Ces dernières années, l’UE a renforcé sa stratégie visant à accroître sa présence dans la région indopacifique et à contrer l’influence croissante de la Chine dans la région.

« New Delhi et Paris s’accordent également sur leur évaluation des menaces que représente la Chine, en particulier dans le domaine maritime », a déclaré Mme Mohan.

Selon elle, « le récent déplacement du président [Emmanuel] Macron à Pékin a soulevé quelques inquiétudes à New Delhi, mais il existe une profonde confiance politique et une convergence suffisante sur les défis liés à la Chine entre l’Inde et la France pour que [cette situation] ne pose pas de problème majeur ».

Droits humains

Peu d’observateurs s’attendent toutefois à ce que M. Macron soulève des questions relatives aux droits humains avec M. Modi, même si ce n’est pas publiquement.

À la veille de la visite, une résolution du Parlement européen a rappelé le mode de gouvernance controversé de M. Modi ainsi que son programme nationaliste hindou, critiqué dans son pays comme à l’étranger.

La résolution exhorte New Delhi à mettre fin à la violence dans l’État du Manipur, situé dans le nord-est du pays, et à y protéger les minorités.

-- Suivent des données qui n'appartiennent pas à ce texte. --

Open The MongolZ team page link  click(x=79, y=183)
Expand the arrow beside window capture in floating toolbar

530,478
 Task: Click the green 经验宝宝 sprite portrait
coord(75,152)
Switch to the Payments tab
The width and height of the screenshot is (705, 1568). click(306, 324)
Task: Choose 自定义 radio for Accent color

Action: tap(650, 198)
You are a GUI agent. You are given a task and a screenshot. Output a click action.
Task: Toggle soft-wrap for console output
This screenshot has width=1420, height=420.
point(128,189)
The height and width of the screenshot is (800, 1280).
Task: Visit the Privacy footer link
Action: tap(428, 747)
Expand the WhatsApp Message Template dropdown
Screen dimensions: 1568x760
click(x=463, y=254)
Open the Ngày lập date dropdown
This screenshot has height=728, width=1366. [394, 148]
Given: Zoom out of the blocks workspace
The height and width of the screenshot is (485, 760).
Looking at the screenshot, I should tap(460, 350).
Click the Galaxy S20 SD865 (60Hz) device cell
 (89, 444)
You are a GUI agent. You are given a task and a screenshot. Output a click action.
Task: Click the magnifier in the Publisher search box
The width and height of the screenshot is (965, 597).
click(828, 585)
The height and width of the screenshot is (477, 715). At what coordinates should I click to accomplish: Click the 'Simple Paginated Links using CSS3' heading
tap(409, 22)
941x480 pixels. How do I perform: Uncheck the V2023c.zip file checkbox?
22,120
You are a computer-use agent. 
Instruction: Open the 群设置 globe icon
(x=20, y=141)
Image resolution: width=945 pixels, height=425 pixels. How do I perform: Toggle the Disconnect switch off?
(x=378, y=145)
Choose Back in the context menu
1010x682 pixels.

Les affrontements entre la communauté ethnique meitei, majoritairement hindoue, et la tribu kuki, principalement chrétienne, ont fait au moins 120 morts, 50 000 déplacés et plus de 1 700 maisons détruites, selon le Parlement européen.

La résolution dénonce la « rhétorique nationaliste » du gouvernement local de l’État, dirigé par le parti Bharatiya Janata Party (BJP) de M. Modi.

Depuis sa première victoire électorale écrasante en 2014, M. Modi a également été dénoncé par des groupes de défense des droits pour sa discrimination et sa violence accrues à l’égard des musulmans du pays, ainsi que pour sa répression à l’égard des médias indépendants.

Lors de la fête nationale française, le rôle de Modi a représenté « un affront non seulement pour les communautés minoritaires, les journalistes et les défenseurs des droits humains de l’Inde, mais aussi pour l’Inde en tant que démocratie », a déclaré le négociateur en chef du texte, Pierre Larrouturou.

Cependant, une manifestation organisée contre M. Modi n’a attiré que quelques dizaines de personnes dans le centre de Paris jeudi, selon les médias français.